Gerald P. Merrell, in the Baltimore Sun (April 15, 2004):

Iris Chang was in another strange room, this time at the Fairmont in Kansas City, just the fourth hotel she'll stop at in a dozen states in five weeks.
In a few minutes it would be 11 p.m., and, thankfully, her workday was completed.

Things are not always so frenzied for her. Still, there's a whirlwind quality to Chang's life.

It's been that way since she unexpectedly exploded into national prominence seven years ago with her chilling account in The Rape of Nanking of atrocities against hundreds of thousands of Chinese civilians by Japanese soldiers during World War II.

She has logged more miles and given more talks in that time than most people do in a lifetime. Chang is currently mid-way through a schedule that includes appearances in Dallas, New York City, St. Louis, Boston, Denver and San Francisco, just to mention a third of them.

Tonight, Chang will speak at the University of Baltimore's M. Scot Kaufman Auditorium.

She is in demand as more than an author peddling her latest work, though Chang does that, too.

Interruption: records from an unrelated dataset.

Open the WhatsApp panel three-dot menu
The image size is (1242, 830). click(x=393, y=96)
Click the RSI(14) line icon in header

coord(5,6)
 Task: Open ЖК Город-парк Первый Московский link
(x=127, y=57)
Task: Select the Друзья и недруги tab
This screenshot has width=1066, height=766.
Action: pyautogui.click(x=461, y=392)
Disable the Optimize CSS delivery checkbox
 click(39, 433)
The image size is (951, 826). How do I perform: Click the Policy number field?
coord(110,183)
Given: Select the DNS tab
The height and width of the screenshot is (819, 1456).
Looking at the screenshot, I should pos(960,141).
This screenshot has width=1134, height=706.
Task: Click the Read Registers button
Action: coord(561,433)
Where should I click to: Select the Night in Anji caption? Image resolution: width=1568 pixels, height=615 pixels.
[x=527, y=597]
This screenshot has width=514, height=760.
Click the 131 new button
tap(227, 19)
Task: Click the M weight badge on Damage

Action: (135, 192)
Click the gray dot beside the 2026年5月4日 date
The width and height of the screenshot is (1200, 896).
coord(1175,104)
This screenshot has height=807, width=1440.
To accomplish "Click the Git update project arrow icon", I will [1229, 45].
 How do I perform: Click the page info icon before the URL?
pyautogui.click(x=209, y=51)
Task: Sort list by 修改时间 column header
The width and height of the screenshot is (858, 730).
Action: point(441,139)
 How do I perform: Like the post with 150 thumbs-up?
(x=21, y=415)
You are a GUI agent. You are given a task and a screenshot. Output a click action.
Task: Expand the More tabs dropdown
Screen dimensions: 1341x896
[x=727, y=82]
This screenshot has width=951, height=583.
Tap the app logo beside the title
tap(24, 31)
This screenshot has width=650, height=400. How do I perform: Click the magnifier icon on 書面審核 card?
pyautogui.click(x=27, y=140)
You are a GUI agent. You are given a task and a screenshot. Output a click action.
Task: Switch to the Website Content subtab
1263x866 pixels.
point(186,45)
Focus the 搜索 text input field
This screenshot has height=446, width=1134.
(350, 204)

Right now, that would be the just-released paperback version of her third volume, The Chinese in America, a 400-plus page epic spanning 150 years of U.S. history.

But she's also in demand as a historian, an advocate of social justice and as a voice for the Chinese everywhere.

Chang, though acknowledging she's all those things, prefers to think of herself as a "storyteller," a craft honed in the Johns Hopkins University's writing seminars program.

A writer, she says, can help change the world, and that, at least in part, will be her message tonight.

"I think my role is that of a storyteller and somebody who is trying to combat injustice," Chang says. "I really do see myself more as working in the framework of civil rights issues.

"In the role of the storyteller," she adds, "one can bring to light acts of injustice. One important step in preventing these atrocities is informing the people."

Atrocities and the search for justice are favorite themes of Chang.